Scientists at the Albert Einstein college of Medicine have been conducting research on children withbreathing problems related to sleep.
In this direction they have found that most children suffering from such disorders also have behavioral problems in sleep.
This finding has been published in the latest edition of Behavioral sleep medicine, a journal dedicated to such conditions.
Study on Children with Sleep Problems
The study focused on the relationship between and concurrence of sleep-related behavioral disorders with that of breathing problems. The research analyzed 11,000 children in the age group of 18 months to 5 years who were a part of the Avon Longitudinal Study of Parents and Children, UK.
Questionnaires were carefully drafted and mailed to the respondents of the program. Parents reported sleep disorders such as snoring or sleep apnea and their occurrence at various times of the childhood at 1.5, 2.5, 3.5 and 4.5 years of age.

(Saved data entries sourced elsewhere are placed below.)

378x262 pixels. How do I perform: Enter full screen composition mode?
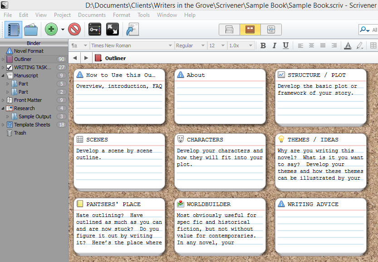tap(112, 30)
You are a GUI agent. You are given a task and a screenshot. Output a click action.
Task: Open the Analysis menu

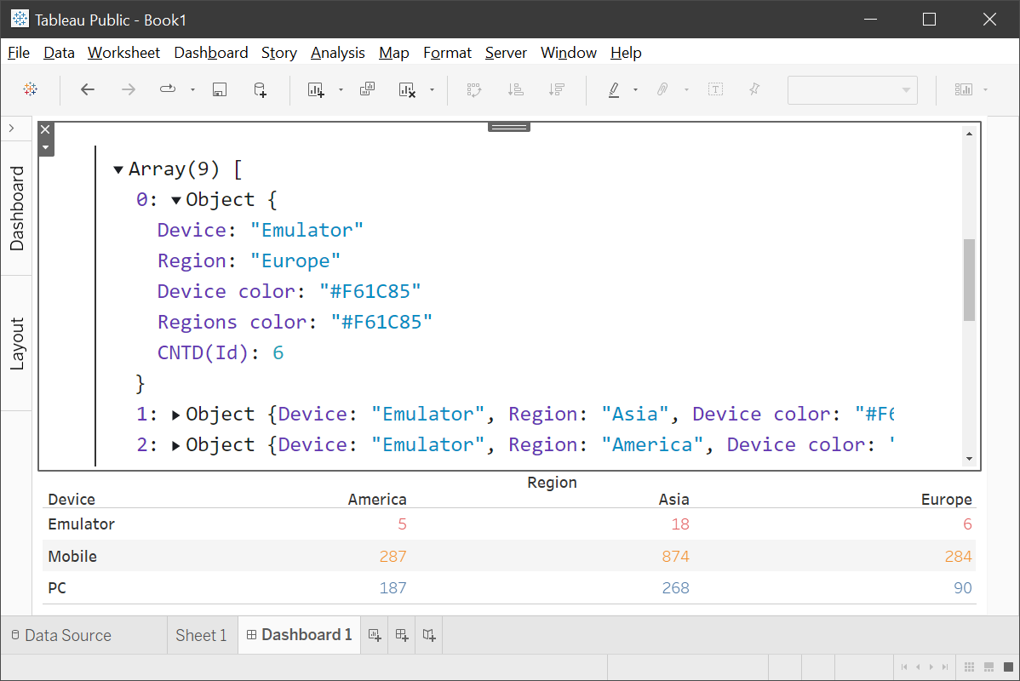click(x=337, y=53)
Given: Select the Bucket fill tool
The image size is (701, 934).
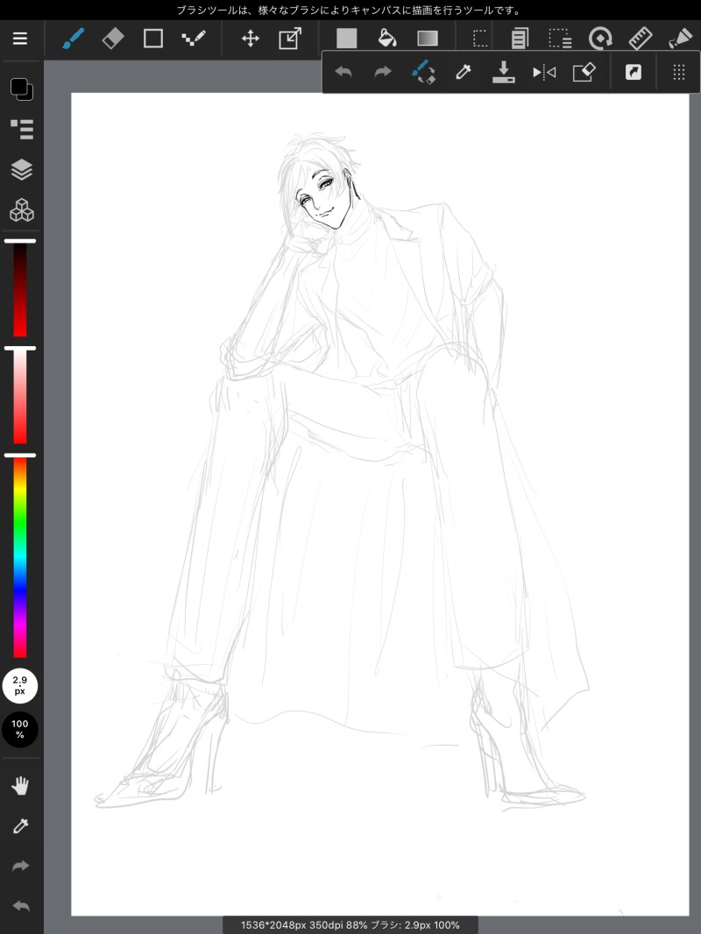Looking at the screenshot, I should coord(386,39).
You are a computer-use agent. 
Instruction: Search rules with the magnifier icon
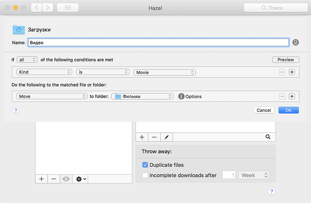coord(268,137)
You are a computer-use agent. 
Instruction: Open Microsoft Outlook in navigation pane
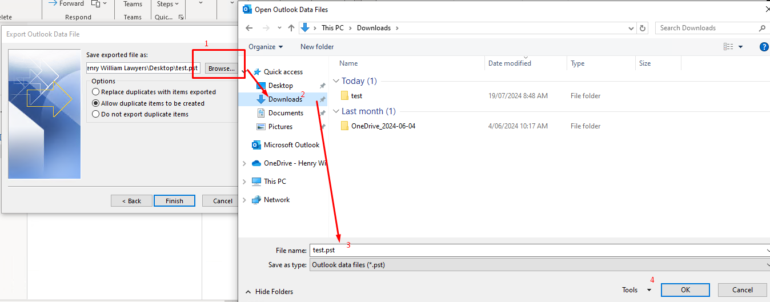[x=291, y=145]
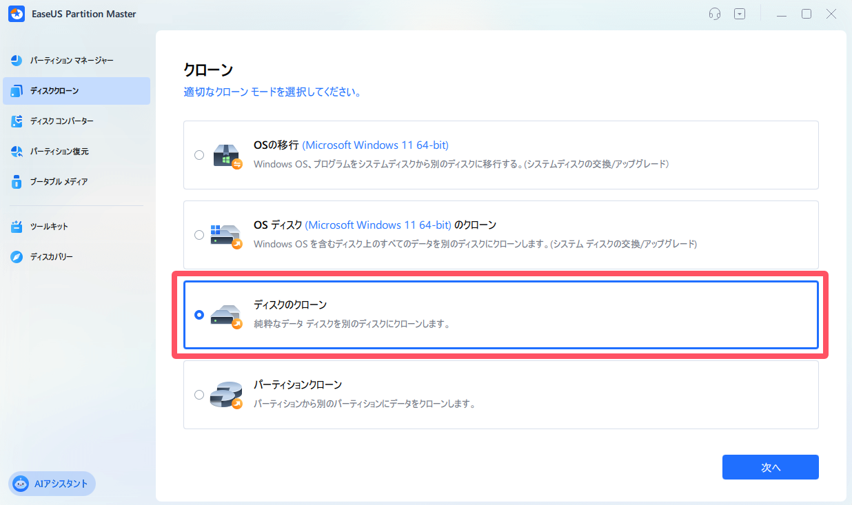Open the upgrade dropdown near the title bar
852x505 pixels.
(x=740, y=13)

The parents were also required to answer if during these intervals the child fussed over bedtime, reported nightmares or frequent disturbances in sleep and any such related conditions. These reports were then correlated and the following conclusions regarding SDB were arrived at:
- Between the ages of 1.5 to 5 years, SDB occurred in 15 to 27% of the respondents and the problem peaked at 2.5 years.

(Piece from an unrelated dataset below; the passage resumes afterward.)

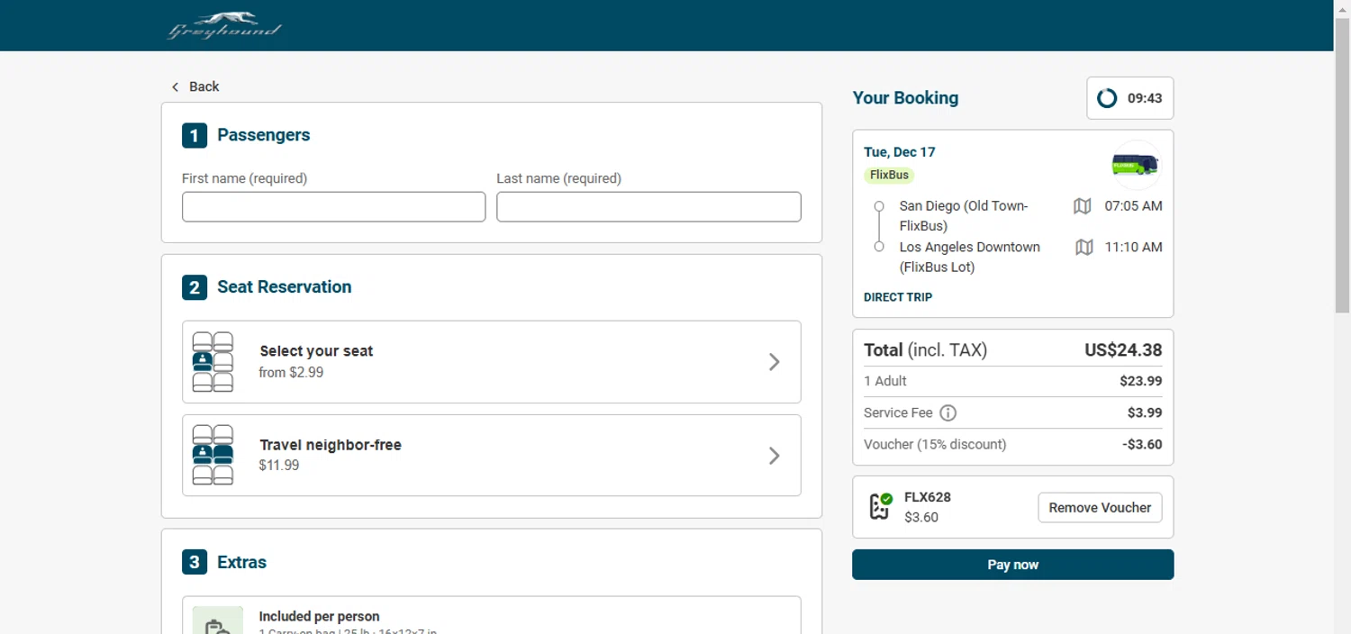Image resolution: width=1351 pixels, height=634 pixels.
Task: Click the Service Fee info icon
Action: point(948,413)

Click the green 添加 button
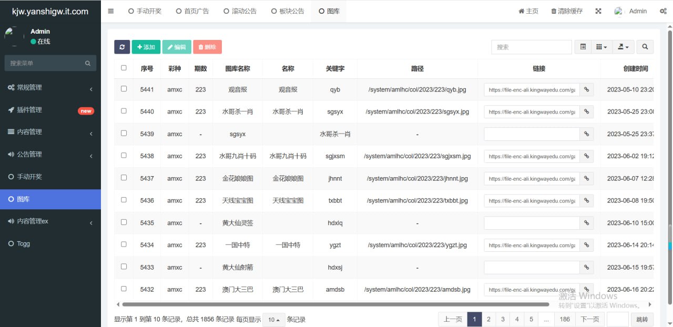click(146, 47)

- Among those with sleep problems 26 to 37% also had habitual SDB which also peaked at 2.5 years
- Among those with habitual SDB 25 to 37% also had sleep problems.
- All these responses were found to peak at 30 months or 2.5 years of age.
The conclusion of this study is that any sleep problem is directly or indirectly has behavioral implications on the child which affects cognition and academic development as well. The underlying conditions need to be treated to solve the behavioral problems.